- Sahrawi Arab Democratic Republic in dark green and claimed territories but occupied by Morocco in light green
- Legal status: Illegal (dubious)
- Penalty: Up to 3 years' imprisonment (dubious)
- Discrimination protections: None

Family rights
- Recognition of relationships: No recognition of same-sex unions
- Adoption: No

= LGBTQ rights in the Sahrawi Arab Democratic Republic =

Lesbian, gay, bisexual, transgender, and queer (LGBTQ) people in the Sahrawi Arab Democratic Republic (SADR) face significant challenges not experienced by non-LGBTQ residents.

==Status==
Multiple sources such as the Council for Global Equality, Equaldex and the International Lesbian, Gay, Bisexual, Trans and Intersex Association describe same-sex sexual activity as being illegal in the SADR for both males and females, and punishable by up to three years in prison.

According to a 2009 USCRI report, Sahrawi government officials in refugee camps in Algeria "declared that they were holding some prisoners on charges of "homosexuality" even as they alleged facts that would more fittingly describe rape."

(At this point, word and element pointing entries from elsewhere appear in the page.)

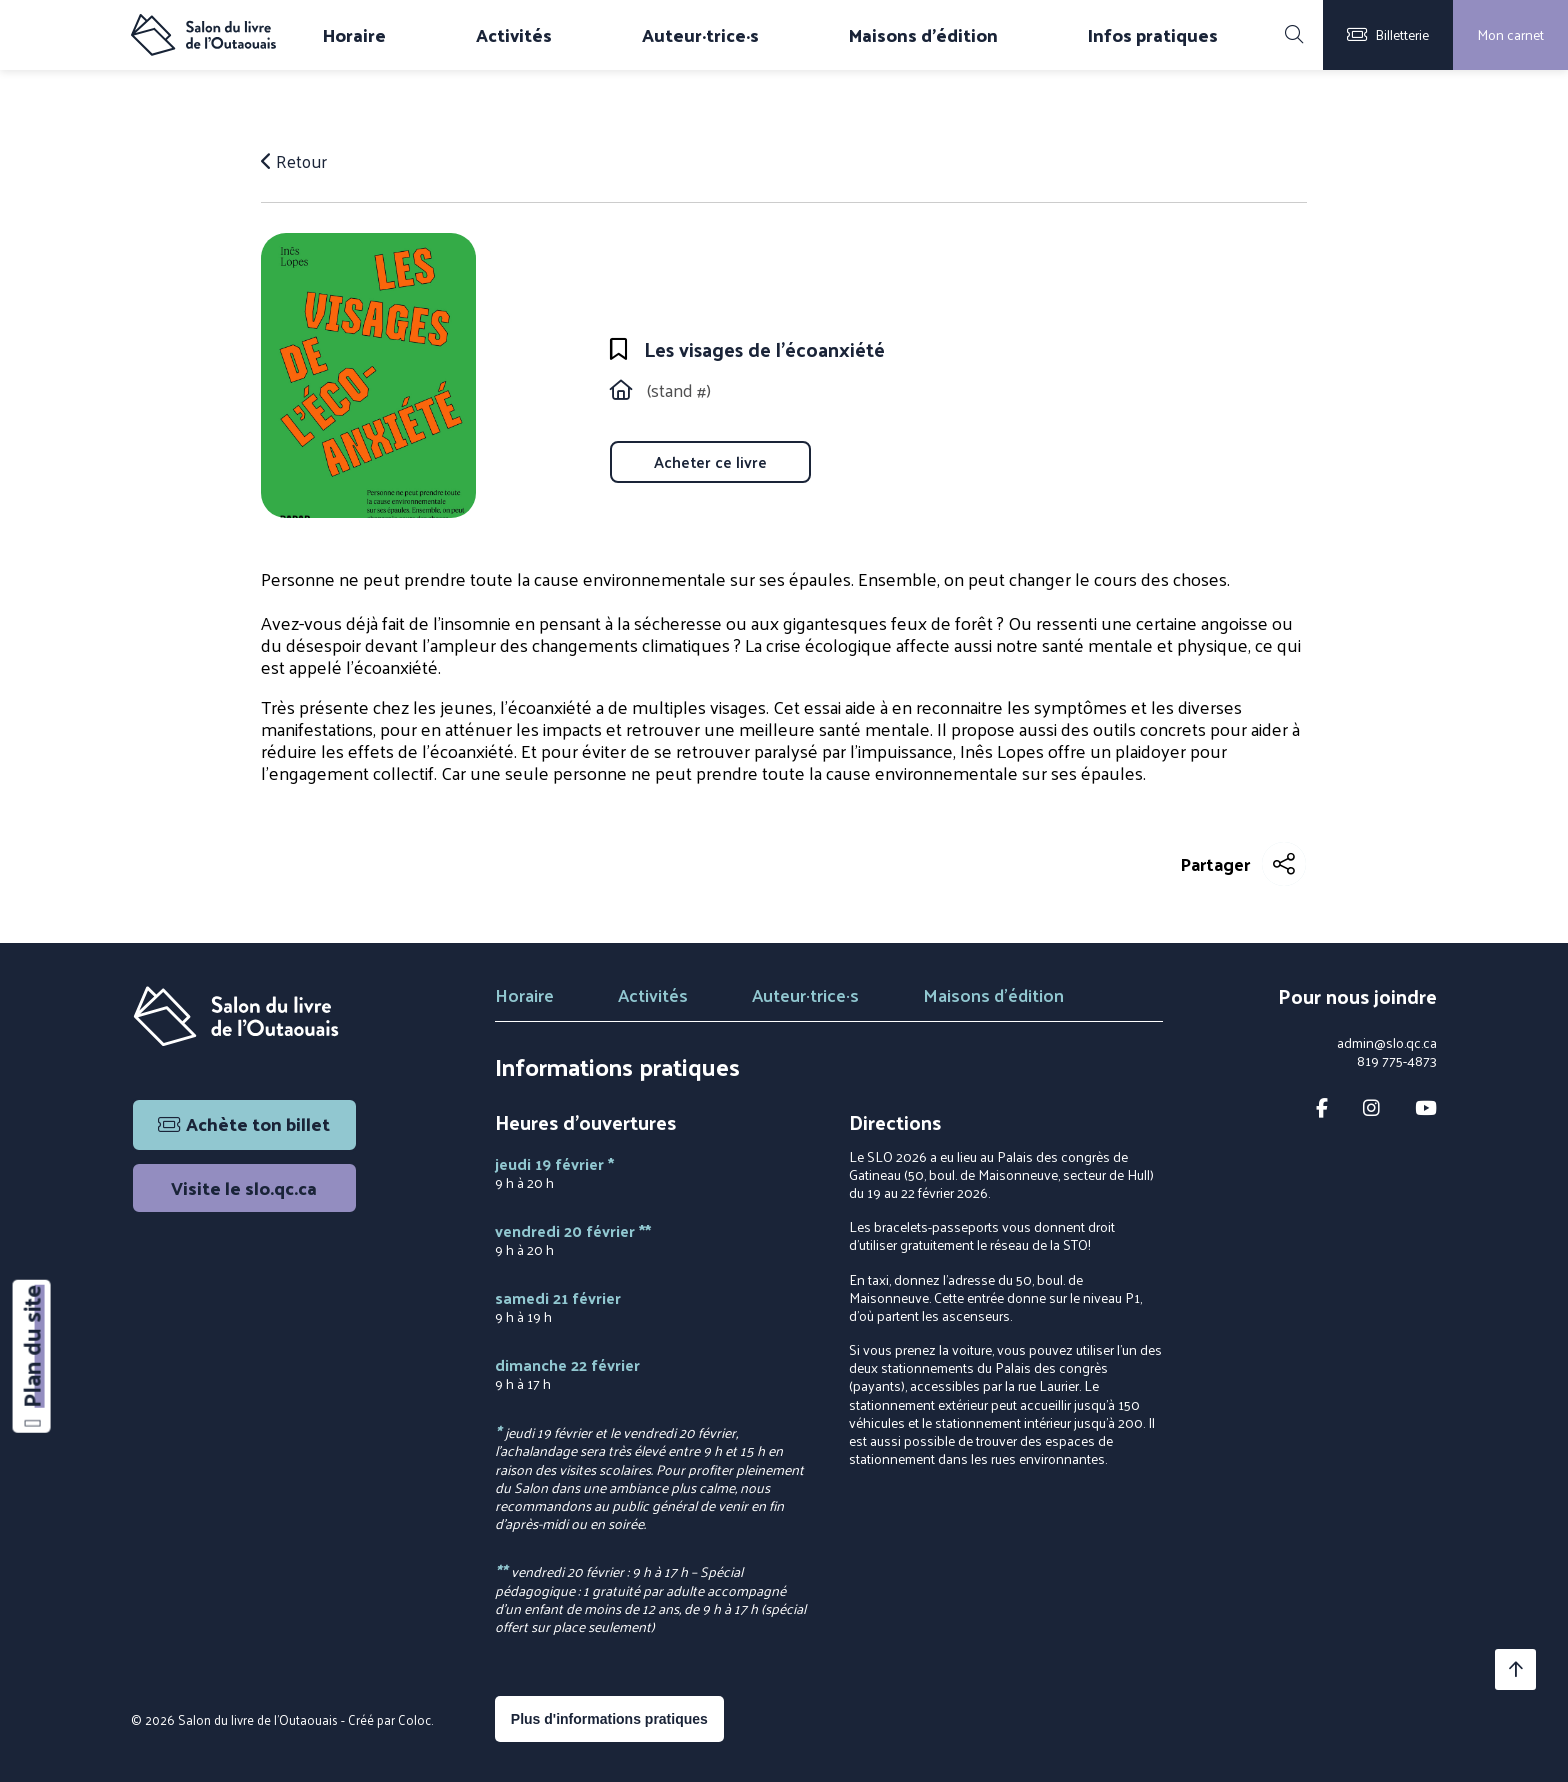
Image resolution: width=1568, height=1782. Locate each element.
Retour (295, 161)
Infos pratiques (1153, 35)
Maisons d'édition (923, 35)
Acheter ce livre (711, 462)
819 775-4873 (1397, 1061)
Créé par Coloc (389, 1719)
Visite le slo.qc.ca (244, 1187)
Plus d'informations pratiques (609, 1719)
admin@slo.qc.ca (1387, 1043)
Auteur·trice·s (700, 35)
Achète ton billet (244, 1123)
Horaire (354, 35)
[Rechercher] (1294, 35)
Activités (514, 35)
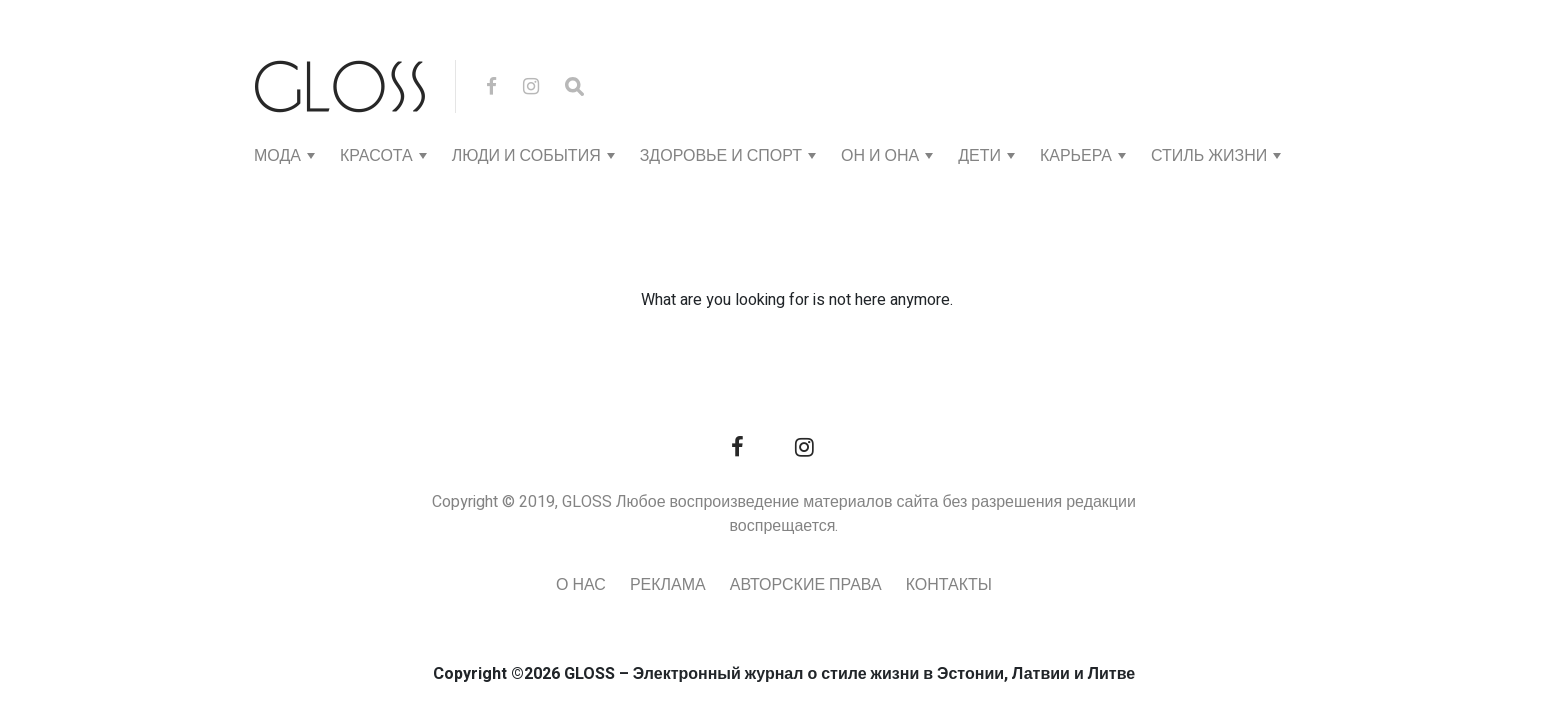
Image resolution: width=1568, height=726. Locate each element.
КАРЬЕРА (1076, 156)
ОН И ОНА (880, 156)
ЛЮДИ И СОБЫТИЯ (526, 156)
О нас (581, 585)
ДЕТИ (979, 156)
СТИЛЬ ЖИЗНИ (1209, 156)
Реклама (668, 585)
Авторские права (806, 585)
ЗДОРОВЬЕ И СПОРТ (721, 156)
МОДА (277, 156)
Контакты (949, 585)
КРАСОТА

Ahmed Mulay Alli, diplomatic representative of the SADR in Mexico, was quoted in a 2010 report as saying "the Constitution of the SADR does not refer to homosexuality or any other sexual practice; that is, it does not touch on it, it does not punish it". According to the Spanish Commission for Refugee Aid (CEAR), there is thus no type of protection for LGBTQ individuals in case of discrimination or violence. Most residents of the country are Muslim, and same-sex relationships are seen as a foreign phenomenon.

The region was under Spanish colonial rule until 1976, and homosexuality was not decriminalized in Spain until 1979. Same-sex sexual activity is also illegal in Morocco, which occupies most of the territory in Western Sahara claimed by the SADR.